Millen means to make Giants run into trouble

October 24, 1991|By Ken Murray | Ken Murray,Evening Sun Staff

HERNDON, Va. -- Matt Millen wanted to make one thing perfectly clear.

"I personally have done tremendous in New York," the Washington Redskins middle linebacker said yesterday, looking out at the media throng that surrounded his locker at Redskin Park.

Millen's geography was as dubious as his grammar. Although he played on San Francisco 49er teams that won two of three games against the New York Giants the last two seasons, all of those games were played in San Francisco. You have to go back to his rookie year in 1980, when the then-Oakland Raiders beat the Giants 33-17, to find a Millen victory in New York/New Jersey.

So much for truth in advertising.

Fact is, this is the reason the Redskins signed the 33-year-old run-stopper last April. To help beat the Giants. To help shut down thatblue blur of a running game and to beat the Giants.

Millen, who is 4-2 lifetime against the Giants, gets to strut his stuff Sunday night in the Meadowlands, where the 7-0 Redskins try to exorcise some demons of their own. Discounting a 1987 strike replacement game, the Skins haven't won at the Swamp since 1983.

What's more, they have lost six in a row to the Giants, and nine of the last 11.

And that's why Millen was trying to disassociate himself from the Redskins' one-sided rivalry.

"San Francisco has this kind of Giant thing also," Millen said. He didn't mean six-game losing streak, either.

"It's because of the position [the Giants] have in the standings. In my two years with the 49ers, it was because they had the best record in the NFL, after the 49ers."

In the Redskins' case, the rivalry has intensified because of the proximity of the two teams in the NFC Eastern Division. Between the two teams, they have won three of the last five Super Bowls. But for the last three years, the Redskins have been eating the Giants' dirt.

Last year, the Redskins moved to remedy the problem, trading for defensive tackles Eric Williams and Tim Johnson early in the season, and signing Millen out of the Plan B free agency pool. This season that redesigned defense has registered three shutouts and is limiting the opposition to 11.7 points a game.

The Giants have changed head coaches and quarterbacks, but their calling card still is a punishing ground game. Although they are 4-3, they have rushed for only 14 fewer yards than the unbeaten Redskins.

The new ramrod in the offense is running back Rodney Hampton, who has rushed for 444 yards since supplanting Ottis Anderson in Week 3. Hampton is averaging 4.9 yards a carry.

"The biggest change is Hampton and his ability to get outside," ** Millen said of a Giant offense now directed by quarterback Jeff Hostetler instead of Phil Simms. "They're still going to pound it, but they'll do it a little different than they did with Ottis. He'd stay inside [the tackles]. Hampton runs inside and cuts back quickly."
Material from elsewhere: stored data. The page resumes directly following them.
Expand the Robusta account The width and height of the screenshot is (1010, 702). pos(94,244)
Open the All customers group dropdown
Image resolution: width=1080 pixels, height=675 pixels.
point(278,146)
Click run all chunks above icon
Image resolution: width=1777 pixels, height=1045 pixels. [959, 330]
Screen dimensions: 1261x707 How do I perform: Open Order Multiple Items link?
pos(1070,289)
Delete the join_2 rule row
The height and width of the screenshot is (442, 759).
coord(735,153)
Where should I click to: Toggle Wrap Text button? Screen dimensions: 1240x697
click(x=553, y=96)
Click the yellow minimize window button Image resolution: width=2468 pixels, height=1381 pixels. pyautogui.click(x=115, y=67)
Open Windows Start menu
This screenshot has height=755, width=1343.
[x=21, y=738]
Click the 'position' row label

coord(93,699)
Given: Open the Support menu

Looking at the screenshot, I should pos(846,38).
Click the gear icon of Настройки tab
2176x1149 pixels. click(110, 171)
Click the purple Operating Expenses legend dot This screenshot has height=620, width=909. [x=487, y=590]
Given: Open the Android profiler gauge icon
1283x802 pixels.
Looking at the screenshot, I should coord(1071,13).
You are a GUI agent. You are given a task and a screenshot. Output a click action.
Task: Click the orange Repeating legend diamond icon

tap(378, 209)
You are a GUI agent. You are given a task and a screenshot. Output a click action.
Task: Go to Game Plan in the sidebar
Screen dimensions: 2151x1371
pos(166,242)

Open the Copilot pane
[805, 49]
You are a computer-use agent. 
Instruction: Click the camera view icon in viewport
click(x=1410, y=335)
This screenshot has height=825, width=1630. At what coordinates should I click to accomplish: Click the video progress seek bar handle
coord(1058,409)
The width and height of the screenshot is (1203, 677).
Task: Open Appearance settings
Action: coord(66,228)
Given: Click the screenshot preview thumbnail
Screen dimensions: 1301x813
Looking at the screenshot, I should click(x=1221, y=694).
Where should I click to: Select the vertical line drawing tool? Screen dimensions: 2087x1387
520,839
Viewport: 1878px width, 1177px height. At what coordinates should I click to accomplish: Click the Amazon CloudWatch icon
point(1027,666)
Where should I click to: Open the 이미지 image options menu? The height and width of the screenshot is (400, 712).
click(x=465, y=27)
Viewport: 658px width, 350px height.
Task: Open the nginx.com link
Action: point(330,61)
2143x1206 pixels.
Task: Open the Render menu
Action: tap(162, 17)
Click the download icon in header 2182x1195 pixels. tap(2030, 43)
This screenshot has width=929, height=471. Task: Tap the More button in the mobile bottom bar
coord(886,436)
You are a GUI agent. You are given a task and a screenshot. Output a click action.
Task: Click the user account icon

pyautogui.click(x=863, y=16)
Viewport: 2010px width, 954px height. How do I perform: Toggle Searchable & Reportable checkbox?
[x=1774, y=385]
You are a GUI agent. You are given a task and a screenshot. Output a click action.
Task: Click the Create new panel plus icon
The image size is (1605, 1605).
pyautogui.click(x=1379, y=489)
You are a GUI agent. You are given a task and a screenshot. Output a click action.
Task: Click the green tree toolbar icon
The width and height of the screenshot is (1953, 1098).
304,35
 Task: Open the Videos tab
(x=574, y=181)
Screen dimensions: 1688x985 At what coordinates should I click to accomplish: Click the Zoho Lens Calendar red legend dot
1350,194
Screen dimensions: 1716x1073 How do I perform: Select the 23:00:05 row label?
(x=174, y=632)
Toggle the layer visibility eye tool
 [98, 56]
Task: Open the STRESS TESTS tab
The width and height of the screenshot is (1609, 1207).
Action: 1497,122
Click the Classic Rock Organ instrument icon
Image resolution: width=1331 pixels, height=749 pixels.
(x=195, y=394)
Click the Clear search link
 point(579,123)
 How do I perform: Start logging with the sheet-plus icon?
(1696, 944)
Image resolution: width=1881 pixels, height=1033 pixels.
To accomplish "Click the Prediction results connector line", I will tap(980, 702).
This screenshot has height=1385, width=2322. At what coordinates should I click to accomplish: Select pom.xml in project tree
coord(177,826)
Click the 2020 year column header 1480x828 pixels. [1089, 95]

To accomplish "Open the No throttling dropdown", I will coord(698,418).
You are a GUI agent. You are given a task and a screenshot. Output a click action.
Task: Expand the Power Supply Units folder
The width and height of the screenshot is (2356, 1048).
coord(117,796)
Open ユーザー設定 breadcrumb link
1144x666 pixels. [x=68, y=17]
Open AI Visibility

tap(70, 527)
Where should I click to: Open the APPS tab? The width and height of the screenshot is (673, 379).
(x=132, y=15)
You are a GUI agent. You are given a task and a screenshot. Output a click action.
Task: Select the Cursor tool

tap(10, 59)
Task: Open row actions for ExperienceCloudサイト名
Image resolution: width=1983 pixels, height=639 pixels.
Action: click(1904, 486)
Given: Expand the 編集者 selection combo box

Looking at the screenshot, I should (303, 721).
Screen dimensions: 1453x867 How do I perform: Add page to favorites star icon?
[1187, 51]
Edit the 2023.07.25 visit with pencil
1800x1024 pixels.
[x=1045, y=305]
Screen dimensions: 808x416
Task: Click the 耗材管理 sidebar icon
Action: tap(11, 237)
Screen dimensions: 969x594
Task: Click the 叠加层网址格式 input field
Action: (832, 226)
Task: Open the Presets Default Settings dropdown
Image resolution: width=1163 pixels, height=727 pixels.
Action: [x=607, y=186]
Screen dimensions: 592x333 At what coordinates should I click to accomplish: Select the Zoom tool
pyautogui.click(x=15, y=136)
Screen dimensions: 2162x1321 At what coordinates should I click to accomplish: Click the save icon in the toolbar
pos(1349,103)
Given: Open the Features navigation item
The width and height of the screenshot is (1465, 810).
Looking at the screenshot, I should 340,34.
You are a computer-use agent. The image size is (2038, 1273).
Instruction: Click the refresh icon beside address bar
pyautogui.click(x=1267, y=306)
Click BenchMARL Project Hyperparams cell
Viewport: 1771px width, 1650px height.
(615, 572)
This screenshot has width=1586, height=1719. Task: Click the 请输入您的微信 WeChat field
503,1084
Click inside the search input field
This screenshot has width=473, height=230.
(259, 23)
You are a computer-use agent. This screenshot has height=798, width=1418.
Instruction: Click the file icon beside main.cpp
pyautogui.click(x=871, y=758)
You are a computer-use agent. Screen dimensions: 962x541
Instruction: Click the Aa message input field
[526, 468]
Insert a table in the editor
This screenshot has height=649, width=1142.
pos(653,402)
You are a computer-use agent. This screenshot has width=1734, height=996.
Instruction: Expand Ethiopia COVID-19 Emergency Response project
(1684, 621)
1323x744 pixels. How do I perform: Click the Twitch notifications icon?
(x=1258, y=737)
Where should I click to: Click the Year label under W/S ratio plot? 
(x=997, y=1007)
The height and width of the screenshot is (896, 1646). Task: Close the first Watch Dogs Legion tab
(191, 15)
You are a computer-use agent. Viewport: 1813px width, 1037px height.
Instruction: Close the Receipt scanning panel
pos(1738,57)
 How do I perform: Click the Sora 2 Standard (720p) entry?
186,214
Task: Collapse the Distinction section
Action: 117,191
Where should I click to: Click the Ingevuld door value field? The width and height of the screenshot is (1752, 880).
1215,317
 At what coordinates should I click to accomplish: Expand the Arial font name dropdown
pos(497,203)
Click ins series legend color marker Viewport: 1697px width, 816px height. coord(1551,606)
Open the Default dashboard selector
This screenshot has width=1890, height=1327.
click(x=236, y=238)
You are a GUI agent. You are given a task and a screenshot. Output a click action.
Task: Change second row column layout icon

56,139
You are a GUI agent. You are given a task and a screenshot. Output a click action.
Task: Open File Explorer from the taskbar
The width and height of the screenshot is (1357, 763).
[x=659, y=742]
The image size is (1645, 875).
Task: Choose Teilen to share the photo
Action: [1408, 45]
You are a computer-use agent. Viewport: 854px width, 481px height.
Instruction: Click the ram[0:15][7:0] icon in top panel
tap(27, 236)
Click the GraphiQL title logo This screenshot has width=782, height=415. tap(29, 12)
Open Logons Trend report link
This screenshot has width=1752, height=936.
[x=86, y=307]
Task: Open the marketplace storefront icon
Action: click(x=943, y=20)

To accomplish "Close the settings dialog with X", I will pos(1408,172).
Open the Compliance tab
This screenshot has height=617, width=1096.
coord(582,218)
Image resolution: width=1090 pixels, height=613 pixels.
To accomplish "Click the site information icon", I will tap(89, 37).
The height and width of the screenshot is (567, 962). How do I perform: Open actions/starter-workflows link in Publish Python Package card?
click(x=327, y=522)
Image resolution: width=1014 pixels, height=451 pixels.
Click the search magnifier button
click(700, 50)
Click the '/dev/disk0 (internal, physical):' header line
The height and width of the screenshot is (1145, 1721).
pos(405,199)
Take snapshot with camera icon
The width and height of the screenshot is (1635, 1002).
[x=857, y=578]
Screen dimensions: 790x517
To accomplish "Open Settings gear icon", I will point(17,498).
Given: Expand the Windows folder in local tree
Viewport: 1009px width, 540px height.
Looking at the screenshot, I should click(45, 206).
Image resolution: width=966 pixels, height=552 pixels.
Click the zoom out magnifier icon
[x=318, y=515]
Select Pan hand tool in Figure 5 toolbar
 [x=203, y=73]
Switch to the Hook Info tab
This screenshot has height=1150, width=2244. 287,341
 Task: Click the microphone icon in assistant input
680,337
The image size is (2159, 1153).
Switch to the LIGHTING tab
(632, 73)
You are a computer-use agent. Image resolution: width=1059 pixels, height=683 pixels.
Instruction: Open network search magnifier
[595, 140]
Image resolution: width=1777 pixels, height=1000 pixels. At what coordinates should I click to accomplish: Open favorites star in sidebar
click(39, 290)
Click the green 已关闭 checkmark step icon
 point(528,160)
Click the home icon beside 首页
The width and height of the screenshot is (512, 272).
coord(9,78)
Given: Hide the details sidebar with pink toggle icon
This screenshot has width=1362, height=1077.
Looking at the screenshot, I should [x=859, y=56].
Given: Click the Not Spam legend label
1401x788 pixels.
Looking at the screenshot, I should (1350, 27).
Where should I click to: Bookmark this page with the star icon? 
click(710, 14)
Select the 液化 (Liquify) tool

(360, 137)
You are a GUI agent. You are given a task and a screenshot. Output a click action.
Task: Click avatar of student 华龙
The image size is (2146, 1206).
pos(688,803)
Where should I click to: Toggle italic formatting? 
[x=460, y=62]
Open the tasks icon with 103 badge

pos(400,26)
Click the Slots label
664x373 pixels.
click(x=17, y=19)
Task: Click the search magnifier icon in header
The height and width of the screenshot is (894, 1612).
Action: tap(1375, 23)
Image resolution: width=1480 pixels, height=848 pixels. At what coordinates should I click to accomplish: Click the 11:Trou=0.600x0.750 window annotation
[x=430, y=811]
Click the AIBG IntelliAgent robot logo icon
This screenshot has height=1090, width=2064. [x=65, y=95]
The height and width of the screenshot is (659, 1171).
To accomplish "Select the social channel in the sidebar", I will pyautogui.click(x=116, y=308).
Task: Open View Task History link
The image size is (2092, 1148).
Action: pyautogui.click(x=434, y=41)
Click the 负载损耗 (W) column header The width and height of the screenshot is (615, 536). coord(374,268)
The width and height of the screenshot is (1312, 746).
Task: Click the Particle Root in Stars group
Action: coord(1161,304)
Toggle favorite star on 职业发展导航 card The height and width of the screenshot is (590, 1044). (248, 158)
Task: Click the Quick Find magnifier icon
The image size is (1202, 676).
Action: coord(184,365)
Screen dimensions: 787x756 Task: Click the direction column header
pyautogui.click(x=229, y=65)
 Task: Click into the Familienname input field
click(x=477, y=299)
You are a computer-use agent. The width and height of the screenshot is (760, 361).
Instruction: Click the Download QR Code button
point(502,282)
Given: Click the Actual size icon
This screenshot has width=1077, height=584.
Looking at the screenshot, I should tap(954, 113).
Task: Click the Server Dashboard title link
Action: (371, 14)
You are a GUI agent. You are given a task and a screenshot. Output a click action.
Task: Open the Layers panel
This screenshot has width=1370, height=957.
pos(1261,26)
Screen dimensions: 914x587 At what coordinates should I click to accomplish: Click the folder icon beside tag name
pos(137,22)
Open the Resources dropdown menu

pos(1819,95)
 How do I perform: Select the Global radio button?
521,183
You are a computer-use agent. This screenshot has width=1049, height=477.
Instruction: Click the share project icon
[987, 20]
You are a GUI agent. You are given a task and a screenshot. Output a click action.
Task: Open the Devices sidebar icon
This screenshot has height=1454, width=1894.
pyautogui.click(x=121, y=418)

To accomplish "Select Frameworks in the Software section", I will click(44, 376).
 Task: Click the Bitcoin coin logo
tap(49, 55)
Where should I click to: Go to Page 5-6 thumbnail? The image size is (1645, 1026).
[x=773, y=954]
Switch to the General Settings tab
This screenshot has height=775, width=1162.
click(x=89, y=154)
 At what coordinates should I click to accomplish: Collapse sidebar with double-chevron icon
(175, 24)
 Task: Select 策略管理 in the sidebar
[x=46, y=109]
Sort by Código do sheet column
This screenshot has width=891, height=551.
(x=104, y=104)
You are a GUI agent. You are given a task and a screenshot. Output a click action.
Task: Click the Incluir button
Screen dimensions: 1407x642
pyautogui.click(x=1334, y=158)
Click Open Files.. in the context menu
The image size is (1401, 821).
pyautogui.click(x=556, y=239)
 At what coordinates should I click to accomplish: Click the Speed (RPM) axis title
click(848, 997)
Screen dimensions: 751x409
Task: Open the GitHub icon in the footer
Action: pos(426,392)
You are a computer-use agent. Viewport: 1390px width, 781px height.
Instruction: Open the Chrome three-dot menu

Millen will get limited opportunities to tackle Hampton, however. A marvelous defender against the run in his previous 11 NFL seasons, he played almost exclusively on first downs, or in obvious run situations.

"I get more play on Wednesday with reporters than I do in games," he joked yesterday.

Asked if that might be construed as a complaint, Millen responded diplomatically.

"Any player would like to play more," he said. "Andre [Collins], Kurt [Gouveia], Wilber [Marshall]. Anybody wants to play all the time."

He admitted he had been forewarned when he signed, though.

"I didn't really realize it would be like that," Millen said. "[But] they were up front about it."

In his abbreviated role, Millen has delivered 34 tackles, sixth best on the team, fourth best among linebackers. But his contributions go beyond mere tackles.

"He's a formidable run player," Giants coach Ray Handley said yesterday via phone hookup. "He's a solid guy and really a leader. He was that at San Francisco and with the Raiders. Guys seem to play better when he's in there."

For what do his teammates appreciate Millen?

"Leadership," Williams decided. "And his elevator doesn't go to the top floor."